RC1: 'Review for Authors', Anonymous Referee #1, 17 Sep 2019
- AC1: 'Preliminary Response to Reviewer 1', David Webb, 18 Sep 2019
- AC2: 'Response to Reviewer 1', David Webb, 28 Oct 2019
RC2: 'Review for Authors', Anonymous Referee #2, 26 Oct 2019
- AC3: 'Response to Reviewer 2', David Webb, 31 Oct 2019

Peer-review completion

AR: Author's response | RR: Referee report | ED: Editor decision

AR by David Webb on behalf of the Authors (18 Nov 2019) Author's response Manuscript

ED: Referee Nomination & Report Request started (12 Dec 2019) by Matthew Hecht

RR by Anonymous Referee #2 (21 Jan 2020)

Suggestions for revision or reasons for rejection

This paper argues that the NECC transport is a key player during the development of the 1997/98 El Nino : 1) the NECC becomes stronger because of « larger sea level difference across the current than normal », and 2) the waters advected by the NECC becomes warmer because of reduced cooling by the TIW activity. I cannot really disagree with this view, but my concern is that these processes are just the consequences of the equatorial wave activity during the development of El Nino : the Kelvin wave modifies the sea level difference across the equatorial band, which modulates the NECC, and it deepends the thermocline in the east, which reduces the current instability in the east that normally produces TIW. So it seems to me that the authors do not really provide a new perspective on the 1997/98 El Nino development, as it is suggested, but they just proposes a different angle of view. I think this should be more clearly recognized in the text.

The analyses also remain qualitative ; for instance it is not really demonstrated that reduced TIW activity during the development of the 1997/98 El Nino reduces the cooling of the waters transported by the stronger NECC. A heat budget would be required to quantify this, in which the contribution the NECC anomalies to the advection terms would need to be isolated.
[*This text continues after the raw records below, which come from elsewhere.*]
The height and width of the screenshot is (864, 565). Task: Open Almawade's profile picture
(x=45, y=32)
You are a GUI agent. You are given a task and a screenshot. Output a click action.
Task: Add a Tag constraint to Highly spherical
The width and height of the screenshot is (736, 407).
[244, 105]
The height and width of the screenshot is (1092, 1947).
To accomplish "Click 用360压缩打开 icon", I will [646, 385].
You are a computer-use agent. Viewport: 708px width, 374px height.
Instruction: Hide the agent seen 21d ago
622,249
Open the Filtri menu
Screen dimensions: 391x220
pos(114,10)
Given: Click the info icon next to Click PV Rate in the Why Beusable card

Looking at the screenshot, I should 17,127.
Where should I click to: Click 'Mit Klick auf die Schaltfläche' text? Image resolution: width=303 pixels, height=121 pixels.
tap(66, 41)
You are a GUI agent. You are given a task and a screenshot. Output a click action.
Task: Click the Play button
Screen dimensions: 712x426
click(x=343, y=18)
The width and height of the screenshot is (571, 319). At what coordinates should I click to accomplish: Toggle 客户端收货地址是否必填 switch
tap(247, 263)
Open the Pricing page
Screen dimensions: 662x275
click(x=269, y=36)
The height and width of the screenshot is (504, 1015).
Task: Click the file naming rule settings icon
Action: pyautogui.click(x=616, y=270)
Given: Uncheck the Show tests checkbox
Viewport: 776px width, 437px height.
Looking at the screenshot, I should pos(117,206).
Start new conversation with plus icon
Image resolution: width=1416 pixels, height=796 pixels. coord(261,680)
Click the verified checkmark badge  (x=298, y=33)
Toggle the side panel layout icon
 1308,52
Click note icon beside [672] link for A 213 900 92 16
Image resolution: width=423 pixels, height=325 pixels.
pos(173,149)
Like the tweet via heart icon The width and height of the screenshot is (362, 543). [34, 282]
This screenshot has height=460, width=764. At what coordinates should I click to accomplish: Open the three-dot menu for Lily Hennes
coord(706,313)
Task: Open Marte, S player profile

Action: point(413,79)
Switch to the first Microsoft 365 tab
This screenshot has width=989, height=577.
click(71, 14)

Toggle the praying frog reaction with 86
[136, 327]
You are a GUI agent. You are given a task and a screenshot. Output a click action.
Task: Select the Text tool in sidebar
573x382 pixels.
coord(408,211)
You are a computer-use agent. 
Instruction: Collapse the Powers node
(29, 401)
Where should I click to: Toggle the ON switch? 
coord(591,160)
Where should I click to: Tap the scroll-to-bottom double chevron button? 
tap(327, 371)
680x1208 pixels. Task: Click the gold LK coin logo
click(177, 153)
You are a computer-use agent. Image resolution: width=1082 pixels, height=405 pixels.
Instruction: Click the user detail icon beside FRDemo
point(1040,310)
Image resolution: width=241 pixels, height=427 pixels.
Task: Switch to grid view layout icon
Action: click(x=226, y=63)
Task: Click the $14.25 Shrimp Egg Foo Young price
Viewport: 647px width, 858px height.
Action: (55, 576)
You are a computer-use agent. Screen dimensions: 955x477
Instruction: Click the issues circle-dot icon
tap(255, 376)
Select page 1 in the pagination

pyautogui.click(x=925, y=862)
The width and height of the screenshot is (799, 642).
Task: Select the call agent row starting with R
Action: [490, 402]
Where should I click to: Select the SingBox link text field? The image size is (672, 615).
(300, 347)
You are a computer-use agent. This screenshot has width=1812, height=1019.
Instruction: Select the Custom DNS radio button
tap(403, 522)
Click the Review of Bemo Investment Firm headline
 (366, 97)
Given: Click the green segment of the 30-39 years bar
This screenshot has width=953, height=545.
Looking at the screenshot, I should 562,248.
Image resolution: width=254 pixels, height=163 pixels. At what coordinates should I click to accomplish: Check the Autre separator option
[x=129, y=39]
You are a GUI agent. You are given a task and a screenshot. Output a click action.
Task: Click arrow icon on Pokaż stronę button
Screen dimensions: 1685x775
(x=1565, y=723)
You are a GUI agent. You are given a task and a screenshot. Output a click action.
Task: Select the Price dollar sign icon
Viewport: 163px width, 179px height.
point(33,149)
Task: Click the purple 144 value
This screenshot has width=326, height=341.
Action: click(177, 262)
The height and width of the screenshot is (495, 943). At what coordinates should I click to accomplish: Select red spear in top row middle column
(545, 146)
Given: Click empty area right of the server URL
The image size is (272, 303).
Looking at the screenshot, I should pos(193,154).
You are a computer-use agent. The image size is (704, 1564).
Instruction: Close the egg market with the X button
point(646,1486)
A discussion on how the suggested processes should be further tested in the model should be provided (e.g. what type of sensitivity experiments could be done with the model to isolate the effect of the NECC? how would the authors estimate the contribution of reduced TIW activity on the NECC heat transport?)

The title should also reflect that the work focuses on the role of the NECC on the development of the 1997/98 El Nino.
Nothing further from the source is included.